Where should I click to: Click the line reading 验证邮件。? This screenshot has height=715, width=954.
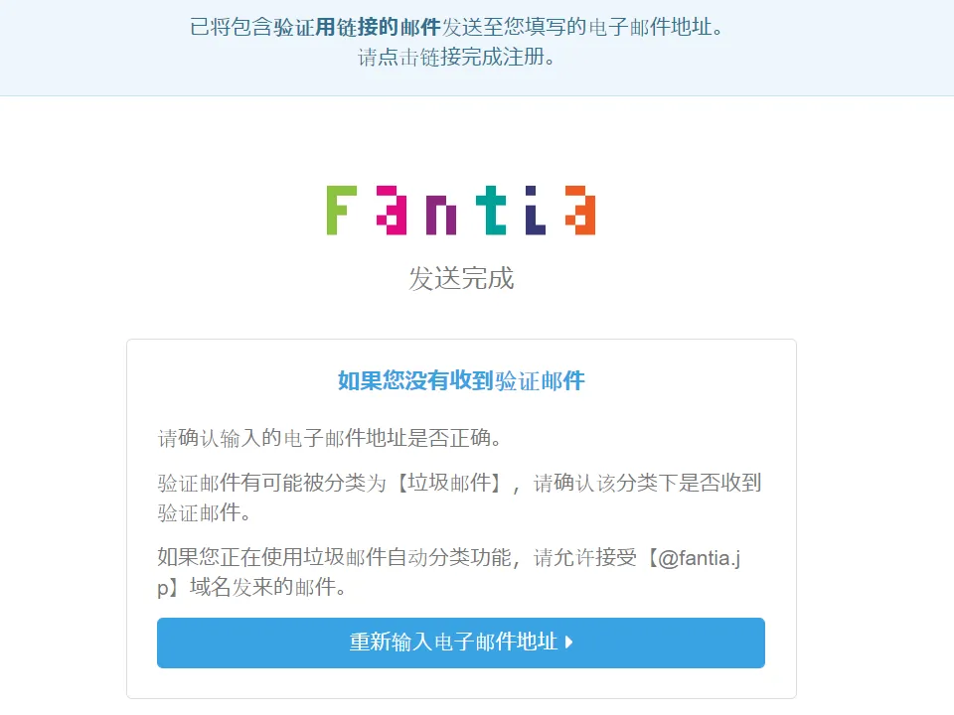pyautogui.click(x=204, y=512)
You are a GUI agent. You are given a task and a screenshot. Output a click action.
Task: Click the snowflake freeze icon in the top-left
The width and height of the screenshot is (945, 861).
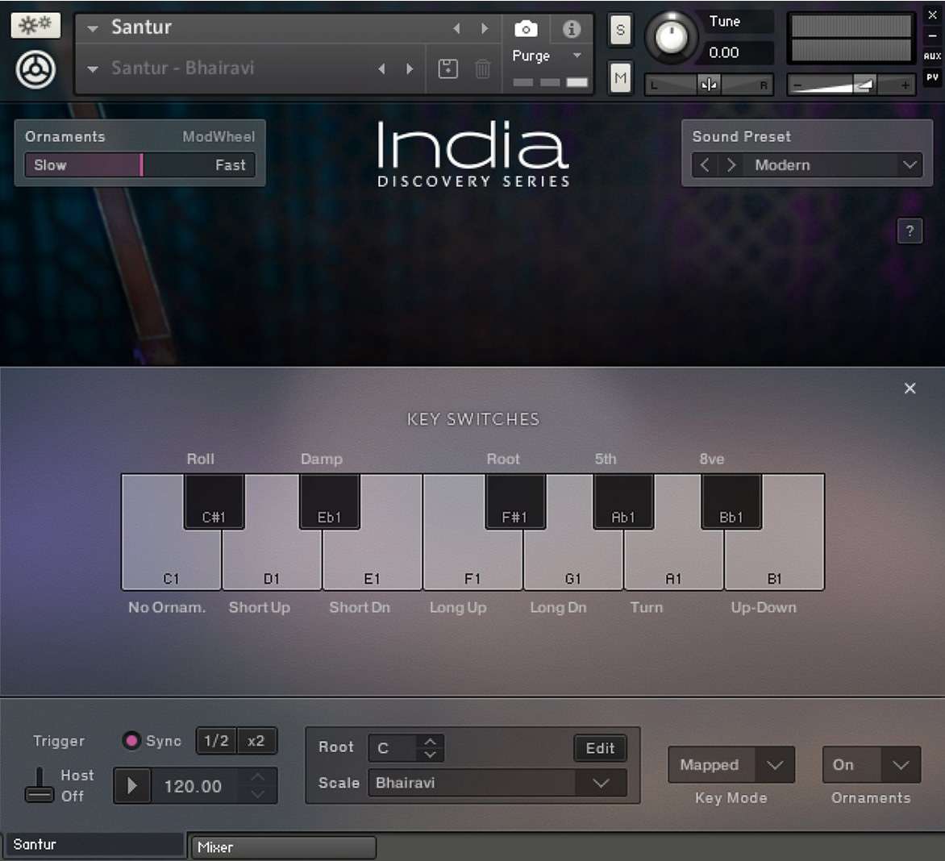coord(35,25)
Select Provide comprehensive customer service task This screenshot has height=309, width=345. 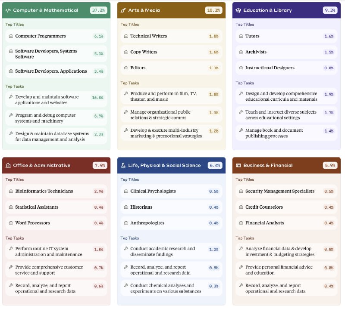(56, 270)
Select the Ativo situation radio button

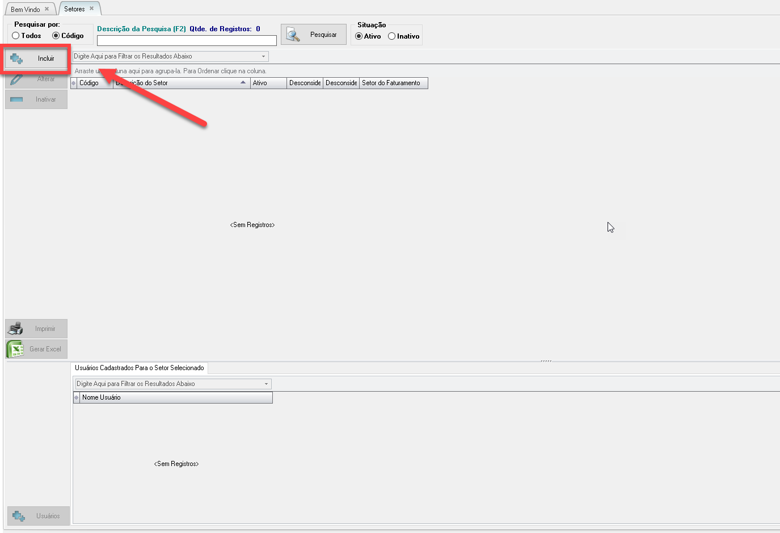[x=359, y=36]
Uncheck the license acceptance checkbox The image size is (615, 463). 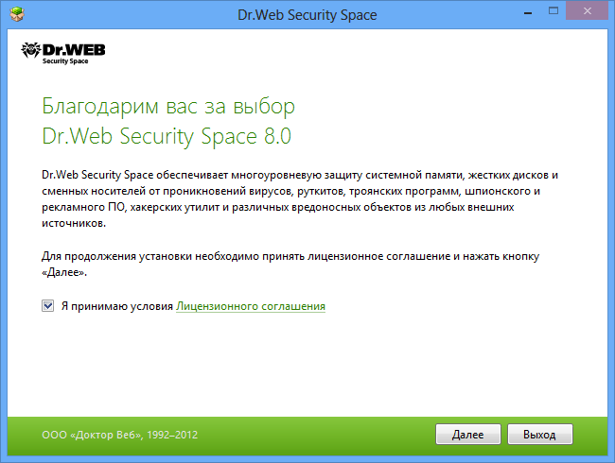47,306
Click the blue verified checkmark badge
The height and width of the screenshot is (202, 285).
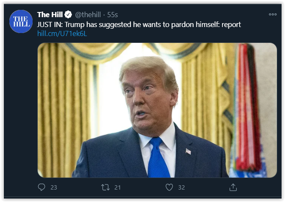(68, 15)
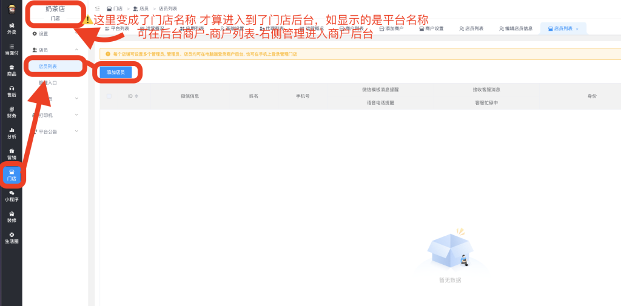Expand the 平台公告 platform notice submenu
621x306 pixels.
[76, 131]
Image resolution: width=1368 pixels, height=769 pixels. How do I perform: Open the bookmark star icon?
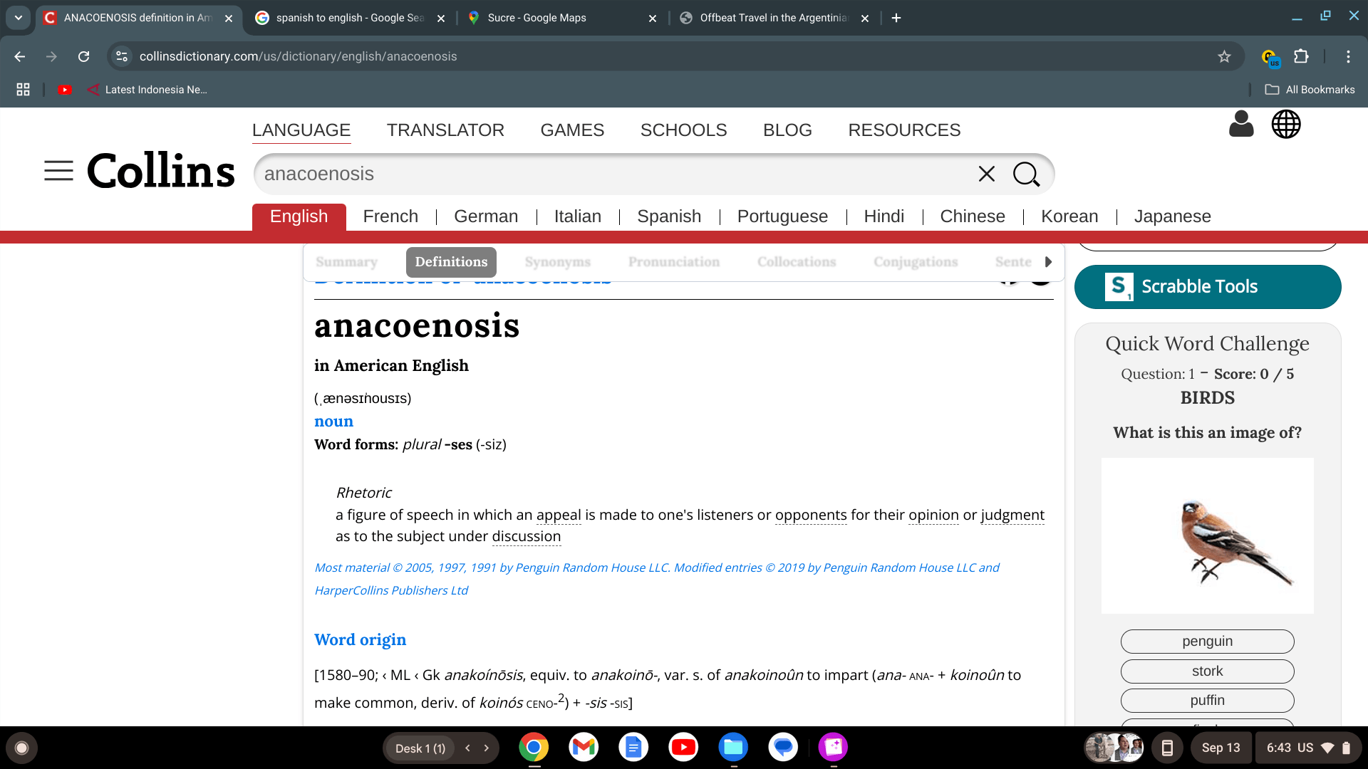click(x=1226, y=56)
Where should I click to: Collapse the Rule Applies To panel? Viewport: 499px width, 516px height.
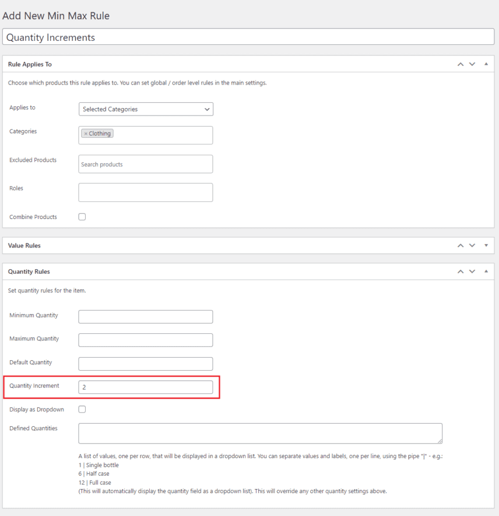[486, 64]
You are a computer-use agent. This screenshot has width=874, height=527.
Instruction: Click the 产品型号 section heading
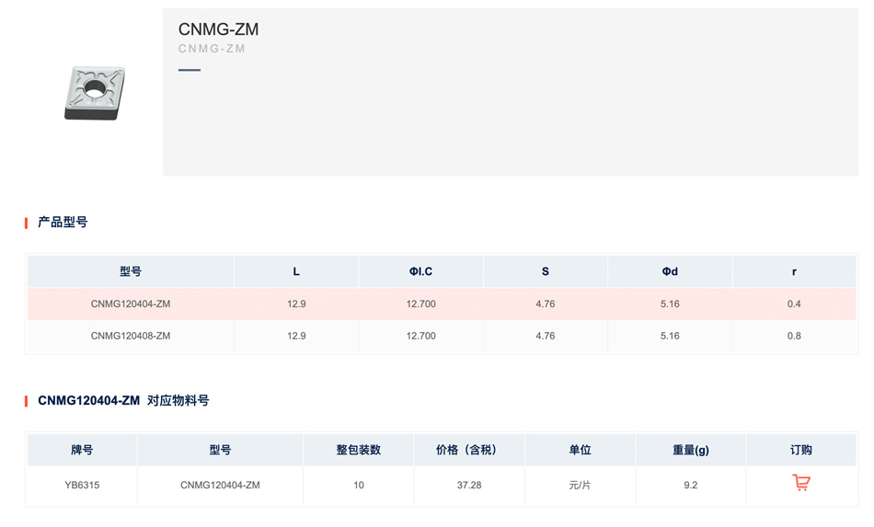pos(63,223)
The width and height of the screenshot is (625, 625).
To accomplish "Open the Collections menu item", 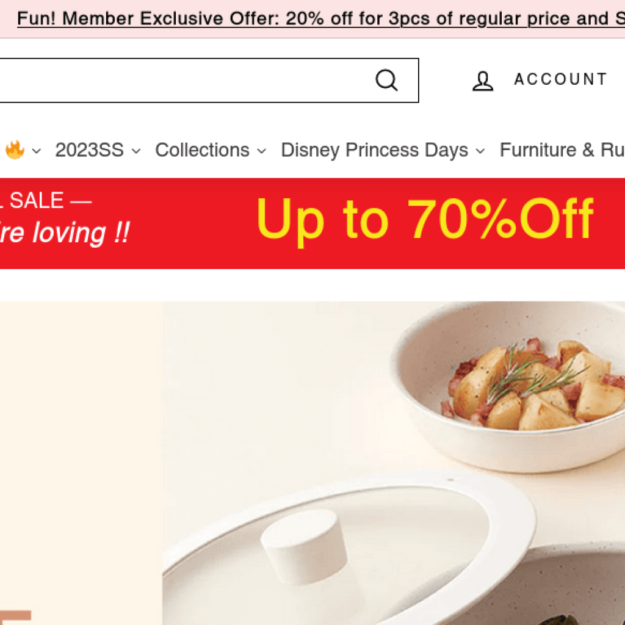I will pos(203,150).
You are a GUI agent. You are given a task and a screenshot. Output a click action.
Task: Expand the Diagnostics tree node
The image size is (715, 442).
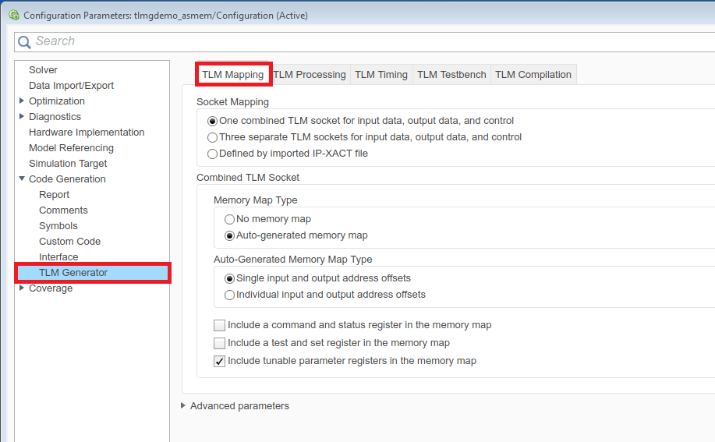click(x=22, y=116)
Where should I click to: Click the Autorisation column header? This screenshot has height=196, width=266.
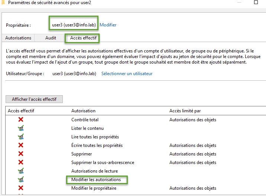tap(83, 111)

-----

### EXERCISE DIRECTIONS:
Only the lines from the line that contains "Where should I click to: Click the Autorisation" through the end of the entries are to be written out, exactly and without pictures, both ends included.

### REPLY:
Where should I click to: Click the Autorisation column header? This screenshot has height=196, width=266.
tap(83, 111)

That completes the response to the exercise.